◆ Dataset records ◆
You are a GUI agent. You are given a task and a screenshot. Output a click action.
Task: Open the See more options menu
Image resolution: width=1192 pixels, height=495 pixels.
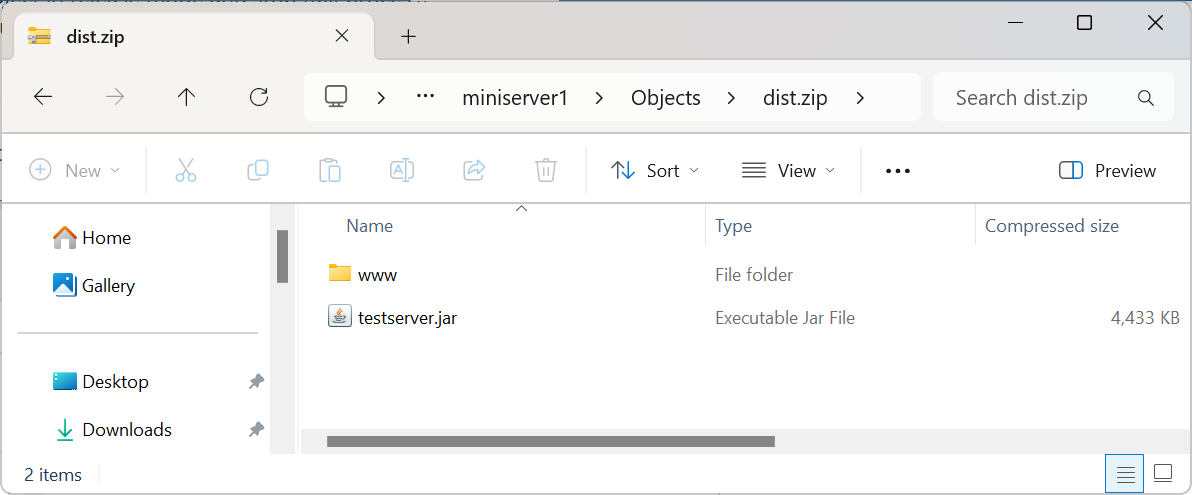pyautogui.click(x=898, y=171)
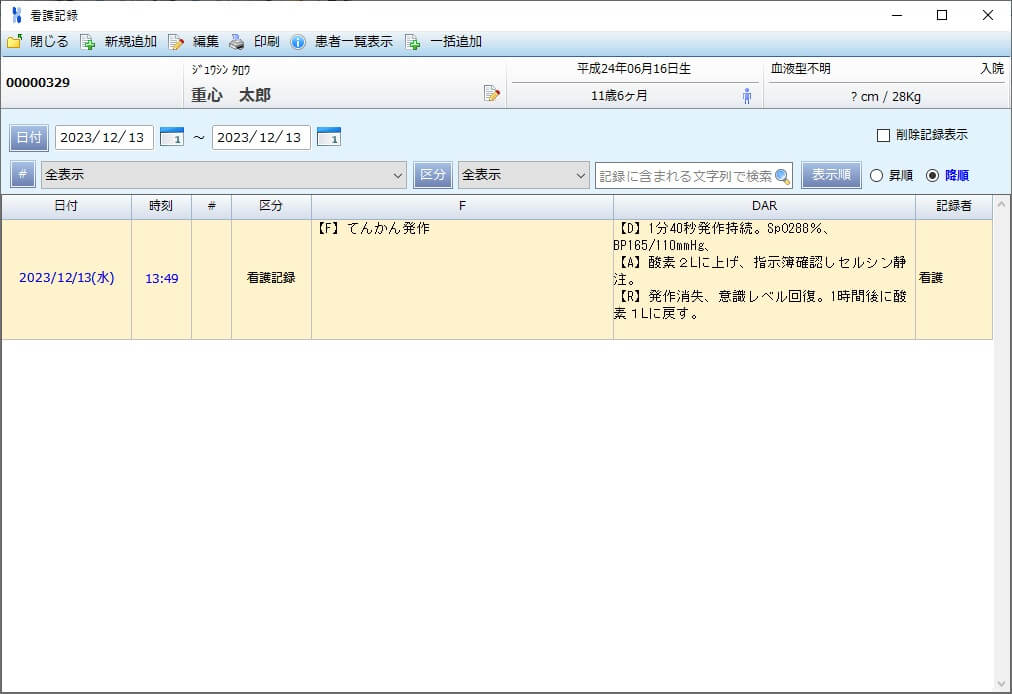The height and width of the screenshot is (694, 1012).
Task: Click the 表示順 sort order button
Action: click(831, 173)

◆ Work instruction ◆
Could you reproduce exactly the lines running from the one with "Task: Open the See more options menu" through the final line of the listing above, both included, and drop the pictures?

◆ Worked solution ◆
Task: Open the See more options menu
Image resolution: width=1192 pixels, height=495 pixels.
pyautogui.click(x=898, y=171)
The height and width of the screenshot is (694, 1012).
Task: Click the 表示順 sort order button
Action: click(831, 173)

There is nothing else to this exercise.